== Given data ==

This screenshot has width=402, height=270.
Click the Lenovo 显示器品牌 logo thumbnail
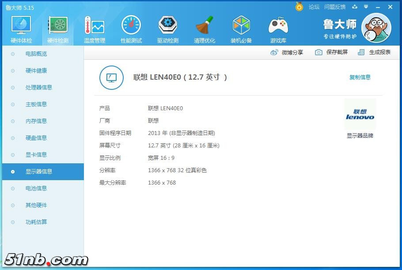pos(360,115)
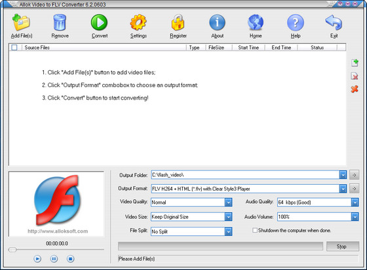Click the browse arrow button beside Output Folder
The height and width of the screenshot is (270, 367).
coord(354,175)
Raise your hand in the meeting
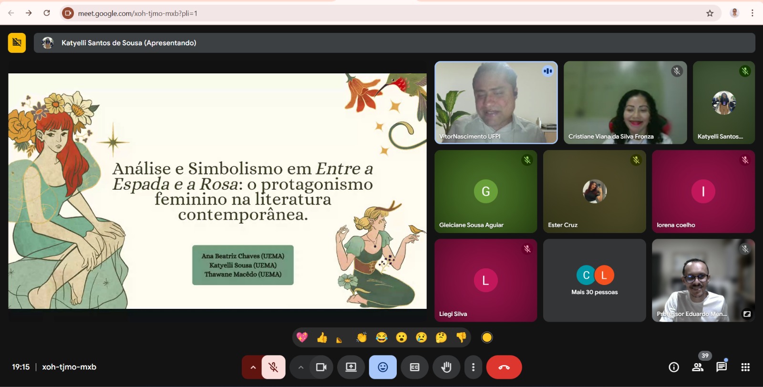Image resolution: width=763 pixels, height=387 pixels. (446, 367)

...

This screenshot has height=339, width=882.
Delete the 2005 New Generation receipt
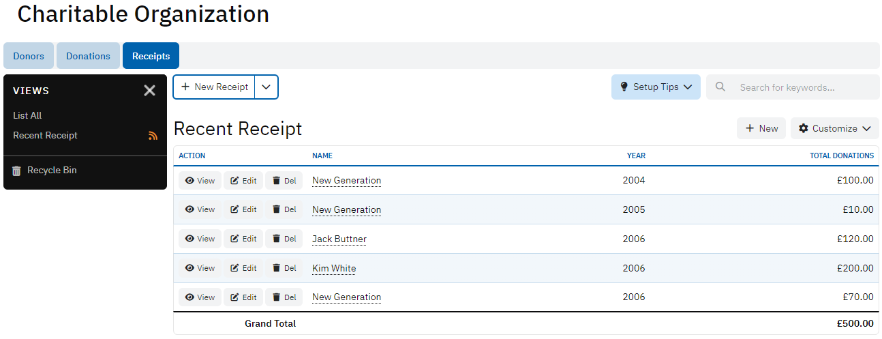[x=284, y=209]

--

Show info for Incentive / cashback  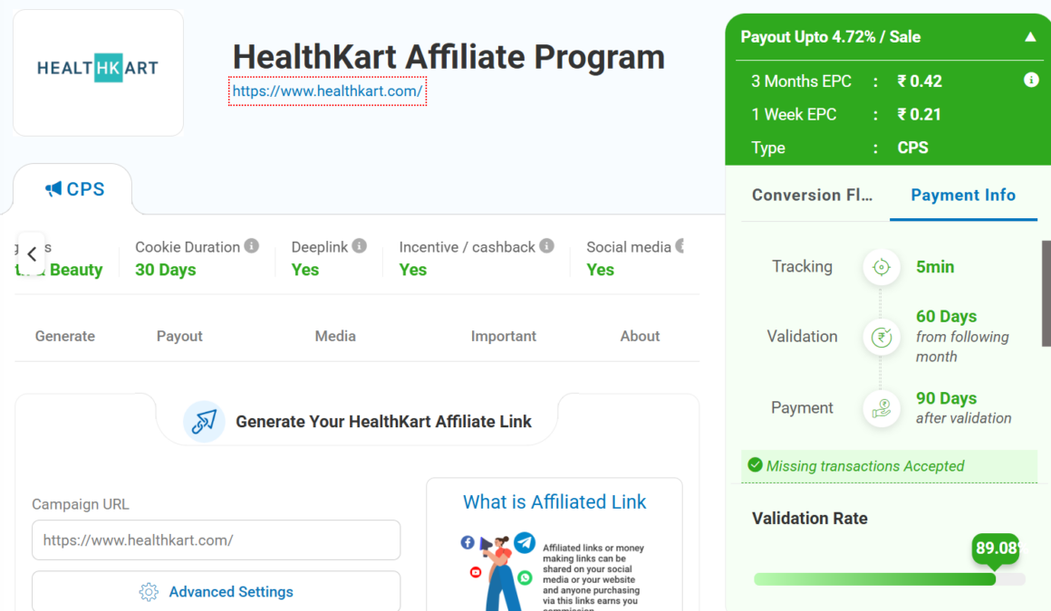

== Problem to solve ==
In the records above, locate the lines holding the word "This". Copy each of them.

== Solution to the problem ==
This screenshot has width=402, height=270.
This screenshot has height=339, width=882.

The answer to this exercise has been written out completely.